Clean code with ES6

You should always be as expressive as possible with your code. That usually means you will sometimes sacrifice wordiness with brevity. But sometimes you can get have the best of both worlds. Luckily, ES6 gives you a lot of tools to do just that.

Object destructure func arguments

Now we're getting a little fancy. But it's another great way to shorten code.

const nestedSubarrays = [[1,2], [3,4]]
  for (let [i, j] of nestedSubarrays) {
    console.log(i);
    console.log(j)
  }

Object destructuring can get really really fancy.

const nestedSubarrays = [[1,2], [3,4], [5, 5], [6, 3]]
  const sortedBySecondEl = nestedSubarrays.sort(([a1, b1], [a2, b2]) => {
    return b1 - b2
  })

Arrow functions can be one-liners

The beauty of compact and verbose code. Note that one-liners are denoted using parenthesis, not curly braces. The parenthesis allow implicit return, as opposed to JavaScripts normal explicit return

const arrowFunc = (text) => setTimeout(() => console.log(text), 100))
//or, same thing, but less on a single line:
const arrowFunc = (text) => (
  setTimeout(() => console.log(text), 100)
)

const normalFunction = function(text) {
  setTimeout(function() => {
    console.log(text)
  }, 1000)
}

1 or 3 lines vs 5? Yes please. Youll find this helping you even more in the future with more complex functions when it comes to readable and concise code.

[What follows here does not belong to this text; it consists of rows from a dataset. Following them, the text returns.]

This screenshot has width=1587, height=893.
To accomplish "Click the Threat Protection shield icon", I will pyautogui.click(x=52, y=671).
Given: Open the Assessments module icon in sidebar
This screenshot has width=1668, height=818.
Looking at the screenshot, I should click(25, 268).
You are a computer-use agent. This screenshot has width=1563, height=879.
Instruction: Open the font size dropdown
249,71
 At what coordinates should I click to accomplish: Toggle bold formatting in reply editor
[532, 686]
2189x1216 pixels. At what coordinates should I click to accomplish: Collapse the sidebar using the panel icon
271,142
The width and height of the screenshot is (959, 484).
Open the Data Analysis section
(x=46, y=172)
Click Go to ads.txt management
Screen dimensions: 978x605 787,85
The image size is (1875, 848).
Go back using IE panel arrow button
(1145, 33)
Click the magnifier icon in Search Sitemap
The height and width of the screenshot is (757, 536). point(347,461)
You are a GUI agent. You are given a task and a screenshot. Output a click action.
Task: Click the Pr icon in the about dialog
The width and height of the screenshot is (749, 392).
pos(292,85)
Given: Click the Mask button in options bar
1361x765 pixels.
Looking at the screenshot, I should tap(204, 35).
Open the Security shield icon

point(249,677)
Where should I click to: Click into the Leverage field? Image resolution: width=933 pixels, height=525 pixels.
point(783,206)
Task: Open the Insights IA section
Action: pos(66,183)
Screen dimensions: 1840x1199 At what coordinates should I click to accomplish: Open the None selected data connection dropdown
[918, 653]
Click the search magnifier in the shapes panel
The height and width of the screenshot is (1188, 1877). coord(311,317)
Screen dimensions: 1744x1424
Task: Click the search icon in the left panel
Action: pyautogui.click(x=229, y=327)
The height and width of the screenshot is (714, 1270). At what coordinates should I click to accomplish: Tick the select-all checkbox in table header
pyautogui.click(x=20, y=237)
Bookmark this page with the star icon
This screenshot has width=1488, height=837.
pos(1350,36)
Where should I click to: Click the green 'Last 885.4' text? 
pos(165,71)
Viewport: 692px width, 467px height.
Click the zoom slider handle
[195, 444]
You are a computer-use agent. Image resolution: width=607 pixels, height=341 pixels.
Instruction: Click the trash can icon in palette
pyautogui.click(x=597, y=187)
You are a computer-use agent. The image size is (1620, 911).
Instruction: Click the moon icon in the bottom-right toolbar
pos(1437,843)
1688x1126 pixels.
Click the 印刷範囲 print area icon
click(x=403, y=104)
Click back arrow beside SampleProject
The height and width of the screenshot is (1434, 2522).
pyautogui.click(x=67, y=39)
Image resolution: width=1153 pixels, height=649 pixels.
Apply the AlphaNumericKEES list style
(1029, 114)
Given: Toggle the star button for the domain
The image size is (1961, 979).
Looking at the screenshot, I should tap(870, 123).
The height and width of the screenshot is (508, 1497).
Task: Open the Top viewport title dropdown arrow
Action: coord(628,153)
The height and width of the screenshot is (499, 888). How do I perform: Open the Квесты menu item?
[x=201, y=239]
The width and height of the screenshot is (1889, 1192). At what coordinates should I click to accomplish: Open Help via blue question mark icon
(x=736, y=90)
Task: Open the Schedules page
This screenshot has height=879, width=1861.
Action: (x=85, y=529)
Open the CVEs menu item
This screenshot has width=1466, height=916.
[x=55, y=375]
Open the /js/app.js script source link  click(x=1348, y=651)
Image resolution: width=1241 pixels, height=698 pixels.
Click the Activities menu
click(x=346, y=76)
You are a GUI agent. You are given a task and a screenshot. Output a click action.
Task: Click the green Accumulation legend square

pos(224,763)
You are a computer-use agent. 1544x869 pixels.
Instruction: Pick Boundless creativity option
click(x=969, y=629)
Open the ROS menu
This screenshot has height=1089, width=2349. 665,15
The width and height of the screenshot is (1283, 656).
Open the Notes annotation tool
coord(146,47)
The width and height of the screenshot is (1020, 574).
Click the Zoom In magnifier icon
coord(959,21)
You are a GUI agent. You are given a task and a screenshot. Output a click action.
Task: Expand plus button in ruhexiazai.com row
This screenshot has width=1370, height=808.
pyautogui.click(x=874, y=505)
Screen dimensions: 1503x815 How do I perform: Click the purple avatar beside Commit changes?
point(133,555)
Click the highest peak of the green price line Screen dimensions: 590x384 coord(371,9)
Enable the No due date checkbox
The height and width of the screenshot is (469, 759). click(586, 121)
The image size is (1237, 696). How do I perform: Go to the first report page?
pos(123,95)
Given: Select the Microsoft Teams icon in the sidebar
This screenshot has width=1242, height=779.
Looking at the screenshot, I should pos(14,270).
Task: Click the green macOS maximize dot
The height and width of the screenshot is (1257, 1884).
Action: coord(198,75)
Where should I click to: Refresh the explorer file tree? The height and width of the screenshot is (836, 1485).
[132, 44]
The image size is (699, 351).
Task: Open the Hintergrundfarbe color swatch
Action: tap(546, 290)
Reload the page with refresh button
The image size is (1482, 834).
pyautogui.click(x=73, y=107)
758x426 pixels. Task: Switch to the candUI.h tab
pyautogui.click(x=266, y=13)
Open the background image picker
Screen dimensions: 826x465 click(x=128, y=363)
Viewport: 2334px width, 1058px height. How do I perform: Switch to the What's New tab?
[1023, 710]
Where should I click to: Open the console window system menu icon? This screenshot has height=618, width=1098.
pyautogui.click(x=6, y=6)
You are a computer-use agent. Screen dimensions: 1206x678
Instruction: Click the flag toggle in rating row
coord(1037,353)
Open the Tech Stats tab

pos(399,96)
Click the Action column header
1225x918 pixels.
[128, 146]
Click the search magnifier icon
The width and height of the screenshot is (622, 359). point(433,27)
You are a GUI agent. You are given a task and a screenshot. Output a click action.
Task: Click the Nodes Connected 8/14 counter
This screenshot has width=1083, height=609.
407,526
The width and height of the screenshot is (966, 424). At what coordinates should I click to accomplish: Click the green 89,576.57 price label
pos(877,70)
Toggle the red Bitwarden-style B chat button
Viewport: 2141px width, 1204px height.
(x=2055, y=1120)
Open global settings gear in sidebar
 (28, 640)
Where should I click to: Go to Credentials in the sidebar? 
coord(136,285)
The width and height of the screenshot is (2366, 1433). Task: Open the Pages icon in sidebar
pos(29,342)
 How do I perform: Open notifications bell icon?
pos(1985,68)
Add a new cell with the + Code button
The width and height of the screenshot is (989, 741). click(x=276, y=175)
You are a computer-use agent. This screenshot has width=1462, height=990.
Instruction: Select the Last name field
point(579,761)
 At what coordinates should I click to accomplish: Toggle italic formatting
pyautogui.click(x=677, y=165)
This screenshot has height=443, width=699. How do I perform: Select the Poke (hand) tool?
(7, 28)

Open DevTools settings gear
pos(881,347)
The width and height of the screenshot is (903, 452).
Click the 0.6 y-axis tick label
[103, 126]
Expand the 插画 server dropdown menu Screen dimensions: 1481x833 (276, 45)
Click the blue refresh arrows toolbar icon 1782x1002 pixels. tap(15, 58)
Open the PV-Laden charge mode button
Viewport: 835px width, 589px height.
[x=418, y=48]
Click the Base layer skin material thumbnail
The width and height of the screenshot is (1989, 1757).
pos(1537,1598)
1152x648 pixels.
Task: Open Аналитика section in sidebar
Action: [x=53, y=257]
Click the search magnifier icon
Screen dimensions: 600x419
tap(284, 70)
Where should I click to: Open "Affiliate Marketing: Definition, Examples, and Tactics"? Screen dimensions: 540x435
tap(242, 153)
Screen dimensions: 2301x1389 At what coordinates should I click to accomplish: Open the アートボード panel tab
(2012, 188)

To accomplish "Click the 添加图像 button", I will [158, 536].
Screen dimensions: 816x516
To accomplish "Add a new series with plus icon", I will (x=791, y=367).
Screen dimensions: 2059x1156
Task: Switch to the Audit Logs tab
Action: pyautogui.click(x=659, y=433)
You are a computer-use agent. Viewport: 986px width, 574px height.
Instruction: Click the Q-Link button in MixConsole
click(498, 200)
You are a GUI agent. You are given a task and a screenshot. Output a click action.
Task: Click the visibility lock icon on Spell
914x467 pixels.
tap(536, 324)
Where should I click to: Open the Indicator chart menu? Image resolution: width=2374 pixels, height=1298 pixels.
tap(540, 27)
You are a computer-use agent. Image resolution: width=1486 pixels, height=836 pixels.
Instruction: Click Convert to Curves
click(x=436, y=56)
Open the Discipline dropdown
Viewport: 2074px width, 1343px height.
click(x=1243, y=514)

Object destructure shorthand assignment

A basic example. I love and use this all the time.

  const sampleObject = {
  dog: 'Sam',
  cat: 'Snow',
  guineaPig: 'Chub-Chub' //RIP 1998-2002
}

//ES6 object literal shorthand assignment
const { dog, cat, guineaPig } = sampleObject

//Closest ES5 equivalent
var dog = sampleObject.dog, cat = sampleObject.cat, guineaPig = sampleObject.guineaPig

I prefer the ES6 one-liner a lot more than the ES5 equivalent. But this is an unfair comparison, because nobody writes code like that in ES5. This leads me to my point previous point. Clean code in ES6 requires you to approach code from a different prespective.